Today I sat alone in the short wooden pew and remembered when the choir loft didn’t hold a blue drum kit but an actual choir that contained my grandmother. I glanced back to the balcony where I recalled a particular wild Palm Sunday. I was singing in the junior choir and we were to enter with the Hosannahs, waving long palm fronds. We had been wrangled up into the balcony, out of the way. But we started fencing with the palms, jabbing and jousting, silent miscreants bent on putting out an eye.
The family, led by my old school chum, sat in the front right rows. My grandfather I sat in the second row of that section, beside former Asheville mayor Ottis Green, who was missing some head pieces, due to cancer, I suppose. I went to church with my grandparents when I visited them on the weekends and was always given a shiny coin for the inevitable moment when the plate was passed.

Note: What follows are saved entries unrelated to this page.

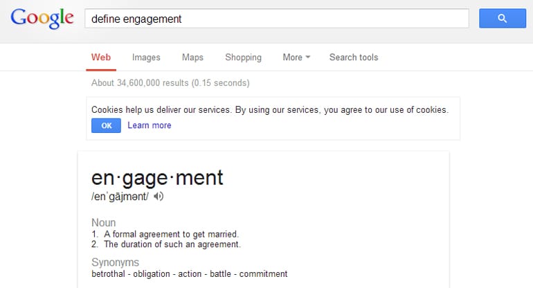The width and height of the screenshot is (533, 288).
Task: Go to the Shopping tab
Action: coord(243,57)
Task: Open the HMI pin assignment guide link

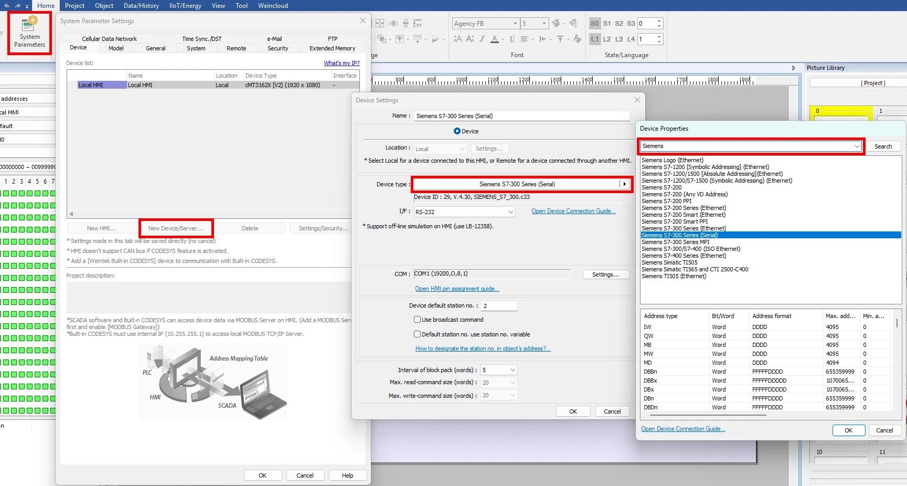Action: click(x=457, y=289)
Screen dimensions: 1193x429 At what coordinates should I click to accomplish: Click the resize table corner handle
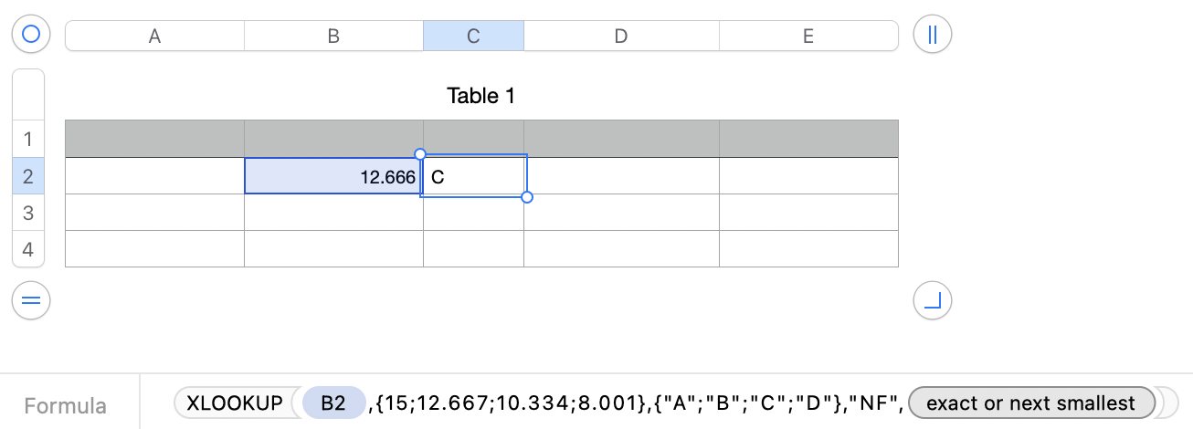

I even walked past the Sunday school classroom where I had been chided and removed for dressing as a “Gypsy fortune teller” on the Sunday before Hallowe’en.
I haven’t been to a Methodist funeral in many years and I found it dear and sad and terribly right. Many of the funerals I attend are led by people who never met the deceased and they often turn into weird, proselytizing altar-calls. This was a roomful of people who were grieving and the pastor—he was grieving, too. It was a shocked community and he and his associate were gentle. The texts were gentle, too. And we got to sing hymns together.
It was a day too full of memory and loss and the invisible folk that always walk with us as we move through the world. They were in the aisles and downstairs in the wrecked hallway to the kitchen. They peeked from the corners of the Sunday school wing, and watched us through the glass-brick wall that used to be a doorway that opened onto the painting of Jesus knocking at the door.
It is the Sunday before Lughnasadh and it is Samhain in the deep places of my soul.